At The Project School, the majority of the teaching of reading and writing occurs through the workshop model. Workshops are highly structured, predictable, purposeful, and well planned; they allow for students to take initiative, create work, and learn in a way that is meaningful.
Issues this Best Practice Addresses:
TPS Literacy Framework was developed using the very best thinking of the founders of TPS, standing on the shoulders of the most brilliant literacy minds in the nation. That said, there were students who we were not having the level of success that our school holds ourselves to and we knew that a change was needed.
In the spring of 2011, which was the middle of our second year in operation, our literacy data was showing that our lowest performing 25% of students were not excelling at the rate in which we had hoped. Due to this, the decision was made to begin an additional intervention structure that would allow for those reading below grade level to receive additional instruction. After much research, LLI was determined to be the intervention that would be purchased and implemented immediately.
Major Challenges to Implementation:
The major challenge to implementation of LLI is having the resources needed. While the LLI program itself is expensive, it is a one-time cost for the needed materials. This was accomplished through a consortium of funding sources. The longer-term challenge comes in the staffing needed for implementation. Creative use of staffing has allowed TPS to ensure that students who are in need of LLI can receive the service in a small group (typically 2-3 students) to reap the benefits of the intervention. This was achieved through Title I, special education, and other sources. An additional challenge has been in guaranteeing fidelity to the model. This has been achieved through coaching of the professional development and the actual implementation.
Benefits Derived from Implementing this Best Practice:
LLI (Leveled Literacy Intervention), has proven to show great strides with the majority of students participating in this program. We believe this to another reason that 97% of our 3rd graders passed IREAD-3 in 2013. We currently use LLI with students K-8 at their instructional level.
Evidence Illustrating Success:
In looking at change over time for IREAD scores, TPS has had a very positive trend, increasing the passing percentage and outperforming the state average.

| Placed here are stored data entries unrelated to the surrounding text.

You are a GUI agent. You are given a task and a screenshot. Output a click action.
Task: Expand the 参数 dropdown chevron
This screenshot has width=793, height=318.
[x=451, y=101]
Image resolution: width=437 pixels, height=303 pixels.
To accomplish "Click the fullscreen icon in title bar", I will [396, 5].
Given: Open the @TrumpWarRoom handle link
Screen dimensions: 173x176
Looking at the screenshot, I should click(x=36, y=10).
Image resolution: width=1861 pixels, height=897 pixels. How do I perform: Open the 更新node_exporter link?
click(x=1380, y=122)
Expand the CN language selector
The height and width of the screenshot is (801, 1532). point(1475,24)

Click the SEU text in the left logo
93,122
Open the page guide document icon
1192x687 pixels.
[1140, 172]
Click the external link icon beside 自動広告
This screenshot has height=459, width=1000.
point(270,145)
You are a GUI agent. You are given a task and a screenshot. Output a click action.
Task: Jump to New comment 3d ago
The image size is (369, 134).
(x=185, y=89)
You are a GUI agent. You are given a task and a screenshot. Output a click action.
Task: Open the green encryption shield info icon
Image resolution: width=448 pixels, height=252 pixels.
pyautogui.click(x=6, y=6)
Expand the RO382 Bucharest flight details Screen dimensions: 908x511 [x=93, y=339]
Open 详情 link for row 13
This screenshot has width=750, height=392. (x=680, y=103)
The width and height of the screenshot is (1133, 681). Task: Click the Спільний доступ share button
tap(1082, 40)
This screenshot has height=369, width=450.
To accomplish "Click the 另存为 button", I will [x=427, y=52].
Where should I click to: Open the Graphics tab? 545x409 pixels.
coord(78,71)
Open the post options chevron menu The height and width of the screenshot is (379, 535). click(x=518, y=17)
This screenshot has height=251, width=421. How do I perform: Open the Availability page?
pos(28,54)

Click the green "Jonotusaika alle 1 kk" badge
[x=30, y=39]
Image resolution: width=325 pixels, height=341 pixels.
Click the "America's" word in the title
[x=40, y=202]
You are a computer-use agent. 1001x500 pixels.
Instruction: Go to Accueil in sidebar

Over the past four years The Bloomington Project School has made great strides on ISTEP+. During that time, The Project School has increased their passage rate by an astonishing 24% – improving each year – and placing the school in top 3% of all schools in improvement over the past four years. All of this improvement has culminated in 81% of Project School students passing both the ELA and Math ISTEP+ in 2013, well above the state average (74%).
TPS has a strong history of performance and improvement on the ISTEP+ and is one of less than 2% of Hoosier schools that can say they have improved on both the ELA and Math portions of the ISTEP+ each of the past four years. When this improvement is coupled with the school’s strong performance in 2013, there is little doubt that TPS is quickly ascending the list of highest performing (and quality) schools in the state.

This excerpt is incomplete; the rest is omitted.